##### DATA
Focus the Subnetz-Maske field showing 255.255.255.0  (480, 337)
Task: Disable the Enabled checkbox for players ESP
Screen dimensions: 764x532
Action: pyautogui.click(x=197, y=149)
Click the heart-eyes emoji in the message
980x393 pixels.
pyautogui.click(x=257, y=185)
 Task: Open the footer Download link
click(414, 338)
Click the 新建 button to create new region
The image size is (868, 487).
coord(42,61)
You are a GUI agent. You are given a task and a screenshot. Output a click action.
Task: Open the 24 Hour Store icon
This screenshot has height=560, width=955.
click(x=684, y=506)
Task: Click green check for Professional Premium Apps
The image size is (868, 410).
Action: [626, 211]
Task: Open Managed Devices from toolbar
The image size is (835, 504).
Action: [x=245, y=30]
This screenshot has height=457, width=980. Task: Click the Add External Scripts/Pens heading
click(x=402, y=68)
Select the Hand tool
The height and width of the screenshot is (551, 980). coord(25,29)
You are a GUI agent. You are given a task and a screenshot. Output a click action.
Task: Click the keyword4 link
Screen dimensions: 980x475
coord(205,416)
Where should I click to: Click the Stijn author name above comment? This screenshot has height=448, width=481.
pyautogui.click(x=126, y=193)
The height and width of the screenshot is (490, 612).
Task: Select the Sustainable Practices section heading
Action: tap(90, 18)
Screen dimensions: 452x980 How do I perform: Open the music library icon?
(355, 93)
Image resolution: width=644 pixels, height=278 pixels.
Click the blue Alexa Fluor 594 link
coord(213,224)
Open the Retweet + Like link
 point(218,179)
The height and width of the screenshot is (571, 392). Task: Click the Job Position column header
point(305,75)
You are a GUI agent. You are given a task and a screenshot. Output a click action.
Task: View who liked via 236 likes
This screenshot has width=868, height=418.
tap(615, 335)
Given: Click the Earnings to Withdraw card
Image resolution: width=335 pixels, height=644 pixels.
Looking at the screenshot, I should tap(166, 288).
##########
THE PROBLEM:
Quote the listing above, but only from the line that shows "Image resolution: width=644" through the line that shows "Given: Click the Earnings to Withdraw card".

ANSWER SPACE:
Image resolution: width=644 pixels, height=278 pixels.
Click the blue Alexa Fluor 594 link
coord(213,224)
Open the Retweet + Like link
 point(218,179)
The height and width of the screenshot is (571, 392). Task: Click the Job Position column header
point(305,75)
You are a GUI agent. You are given a task and a screenshot. Output a click action.
Task: View who liked via 236 likes
This screenshot has width=868, height=418.
tap(615, 335)
Given: Click the Earnings to Withdraw card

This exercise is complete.